Writing Family Memoir: Nancy K. Miller, Andrea Stuart, Alba Arikha

Jewish ancestors escaping pogroms in turn-of-the century Russia, white plantation slave owners and black slaves in 17th century Barbados, coming of age in the literary-artistic mileu of 1980s Paris. Three authors discuss the challenges involved in their recently completed family memoirs.

In the award-winning What They Saved: Pieces of a Jewish Past, Nancy K. Miller discovers the hidden lives of her Eastern European ancestors. Andrea Stuart’s forthcoming Sugar in the Blood: A Family’s Story of Slavery and Empire, tells a story of greed and forbidden love among her slave-owning and enslaved ancestors. Alba Arikha’s newly published memoir Major/Minor, praised by Paul Auster as “an unusually affecting book about the rage and rebellion of a stormy adolescence,” delves into the past of her artist father and other family members who survived the Holocaust.

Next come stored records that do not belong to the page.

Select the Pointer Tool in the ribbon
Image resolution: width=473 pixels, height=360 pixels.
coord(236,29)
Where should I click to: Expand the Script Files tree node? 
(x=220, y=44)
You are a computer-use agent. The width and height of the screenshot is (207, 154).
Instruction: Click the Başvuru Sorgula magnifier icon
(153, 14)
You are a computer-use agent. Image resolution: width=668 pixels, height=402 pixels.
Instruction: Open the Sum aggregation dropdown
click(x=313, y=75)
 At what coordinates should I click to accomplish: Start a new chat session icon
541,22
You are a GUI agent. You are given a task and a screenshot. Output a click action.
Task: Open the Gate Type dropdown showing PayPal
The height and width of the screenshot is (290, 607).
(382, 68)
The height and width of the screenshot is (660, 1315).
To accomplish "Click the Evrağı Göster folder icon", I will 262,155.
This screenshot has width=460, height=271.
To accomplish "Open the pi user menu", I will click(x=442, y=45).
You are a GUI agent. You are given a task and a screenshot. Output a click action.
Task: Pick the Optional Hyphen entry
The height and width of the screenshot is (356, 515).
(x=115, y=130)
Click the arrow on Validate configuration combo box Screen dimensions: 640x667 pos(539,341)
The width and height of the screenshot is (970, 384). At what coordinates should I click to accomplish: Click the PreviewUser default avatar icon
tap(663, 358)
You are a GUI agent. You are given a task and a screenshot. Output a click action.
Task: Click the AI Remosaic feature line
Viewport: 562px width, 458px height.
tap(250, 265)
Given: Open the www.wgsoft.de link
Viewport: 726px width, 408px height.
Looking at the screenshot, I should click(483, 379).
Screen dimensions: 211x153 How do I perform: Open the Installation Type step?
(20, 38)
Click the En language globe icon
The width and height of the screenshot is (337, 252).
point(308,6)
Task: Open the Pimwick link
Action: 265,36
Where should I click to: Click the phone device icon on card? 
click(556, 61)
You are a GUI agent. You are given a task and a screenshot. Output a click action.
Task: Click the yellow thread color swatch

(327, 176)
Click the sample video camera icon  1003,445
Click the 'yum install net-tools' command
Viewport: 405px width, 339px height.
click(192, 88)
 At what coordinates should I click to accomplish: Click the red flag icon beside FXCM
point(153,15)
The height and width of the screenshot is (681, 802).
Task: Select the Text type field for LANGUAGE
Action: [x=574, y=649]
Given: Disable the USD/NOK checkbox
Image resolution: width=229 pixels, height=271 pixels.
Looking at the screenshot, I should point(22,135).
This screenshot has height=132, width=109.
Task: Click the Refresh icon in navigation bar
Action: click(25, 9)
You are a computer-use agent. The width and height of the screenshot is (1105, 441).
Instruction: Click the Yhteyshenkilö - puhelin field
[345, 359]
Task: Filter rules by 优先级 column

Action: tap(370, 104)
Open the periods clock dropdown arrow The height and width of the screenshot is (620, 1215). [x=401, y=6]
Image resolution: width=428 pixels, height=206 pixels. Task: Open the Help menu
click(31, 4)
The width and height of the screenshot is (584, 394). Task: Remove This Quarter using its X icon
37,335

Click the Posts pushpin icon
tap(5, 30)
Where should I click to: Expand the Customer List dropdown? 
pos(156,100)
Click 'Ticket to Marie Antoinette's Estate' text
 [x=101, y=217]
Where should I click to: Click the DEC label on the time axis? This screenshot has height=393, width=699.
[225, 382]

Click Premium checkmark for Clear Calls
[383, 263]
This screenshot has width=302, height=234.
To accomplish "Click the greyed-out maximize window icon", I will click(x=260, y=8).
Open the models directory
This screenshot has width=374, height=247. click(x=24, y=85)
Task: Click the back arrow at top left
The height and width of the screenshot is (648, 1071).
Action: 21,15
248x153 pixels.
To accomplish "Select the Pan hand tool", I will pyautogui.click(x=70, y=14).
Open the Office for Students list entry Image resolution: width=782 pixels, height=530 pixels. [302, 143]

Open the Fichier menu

Nancy K. Miller is Distinguished Professor of English and Comparative Literature at the City University of New York. Andrea Stuart is Writer in Residence at Kingston University and course director of the Faber Academy’s “Writing Family History” course. Alba Arikha is the author of two previous books, a translator of poetry and has recently recorded a CD of her own songs, “Dans Les Rues de Paris.”